4 sided die, rolled twice problem

A four-sided die is rolled twice and the scores (1, 2, 3 or 4) recorded on each roll.

(a) What is the sample space for this experiment?

(b) Let X equal the larger of the two outcomes if they are different and the common value if they are the same. Write down the probability table for x.

(c) Find a formula for the probability (mass) function, (p.m.f.), f(x).

I know Part (A).

S = {(1,1),(1,2),(1,3),(1,4),(2,1),(2,2),(2,3),(2,4),( 3,1),(3,2),(3,3),(3,4),(4,1),(4,2),(4,3),(4,4)}

I'm not sure of what there asking for Part (B). Would X be everywhere there is 3 and 4 both when its different [(3,4)?] and when they are same [(3,3) & (4,4)?]?

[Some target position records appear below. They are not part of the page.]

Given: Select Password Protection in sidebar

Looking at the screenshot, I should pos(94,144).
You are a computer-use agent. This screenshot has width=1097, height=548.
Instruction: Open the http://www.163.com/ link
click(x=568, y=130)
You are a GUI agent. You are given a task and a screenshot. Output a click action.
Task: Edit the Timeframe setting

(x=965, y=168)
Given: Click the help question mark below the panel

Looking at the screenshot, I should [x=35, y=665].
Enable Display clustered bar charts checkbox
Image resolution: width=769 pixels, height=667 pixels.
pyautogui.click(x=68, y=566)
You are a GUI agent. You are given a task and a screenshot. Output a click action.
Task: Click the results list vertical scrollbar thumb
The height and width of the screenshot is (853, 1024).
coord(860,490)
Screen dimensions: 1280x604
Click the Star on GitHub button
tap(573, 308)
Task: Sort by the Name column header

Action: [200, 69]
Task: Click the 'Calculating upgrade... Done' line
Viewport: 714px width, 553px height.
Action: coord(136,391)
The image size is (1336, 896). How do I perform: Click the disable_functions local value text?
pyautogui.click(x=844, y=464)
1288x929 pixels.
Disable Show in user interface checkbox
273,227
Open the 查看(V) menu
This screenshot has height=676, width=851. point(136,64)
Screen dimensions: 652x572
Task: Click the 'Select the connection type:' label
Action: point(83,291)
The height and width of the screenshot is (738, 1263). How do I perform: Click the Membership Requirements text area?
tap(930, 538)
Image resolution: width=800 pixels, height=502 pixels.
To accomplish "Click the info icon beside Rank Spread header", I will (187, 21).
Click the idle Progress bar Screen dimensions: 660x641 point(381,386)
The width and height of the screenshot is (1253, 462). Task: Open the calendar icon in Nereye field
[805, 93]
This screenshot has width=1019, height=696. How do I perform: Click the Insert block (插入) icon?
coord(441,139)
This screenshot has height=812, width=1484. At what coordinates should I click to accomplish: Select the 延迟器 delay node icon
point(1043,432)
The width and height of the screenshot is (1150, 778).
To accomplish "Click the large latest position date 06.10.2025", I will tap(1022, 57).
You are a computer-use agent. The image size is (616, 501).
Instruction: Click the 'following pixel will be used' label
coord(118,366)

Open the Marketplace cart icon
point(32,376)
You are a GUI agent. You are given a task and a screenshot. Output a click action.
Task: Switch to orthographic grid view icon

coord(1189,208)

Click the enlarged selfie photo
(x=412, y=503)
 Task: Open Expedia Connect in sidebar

Part (C) I'm not sure of also but I know it would be some formula including X and the denominator being 16.

Thanks

Re: 4 sided die, rolled twice problem

Quote:

Originally Posted by

**Mizen** A four-sided die is rolled twice and the scores (1, 2, 3 or 4) recorded on each roll.

(a) What is the sample space for this experiment?

(b) Let X equal the larger of the two outcomes if they are different and the common value if they are the same. Write down the probability table for x.

(c) Find a formula for the probability (mass) function, (p.m.f.), f(x).

I know Part (A).

S = {(1,1),(1,2),(1,3),(1,4),(2,1),(2,2),(2,3),(2,4),( 3,1),(3,2),(3,3),(3,4),(4,1),(4,2),(4,3),(4,4)}

I'm not sure of what there asking for Part (B). Would X be everywhere there is 3 and 4 both when its different [(3,4)?] and when they are same [(3,3) & (4,4)?]?

Part (C) I'm not sure of also but I know it would be some formula including X and the denominator being 16.

$\displaystyle X=1$ in only one way, $\displaystyle \{(1,1)\}$.

But $\displaystyle X=4$ happens in each of $\displaystyle \{(1,4),(2,4),(3,4),(4,1),(4,2),(4,3),(4,4)\}$ or seven ways.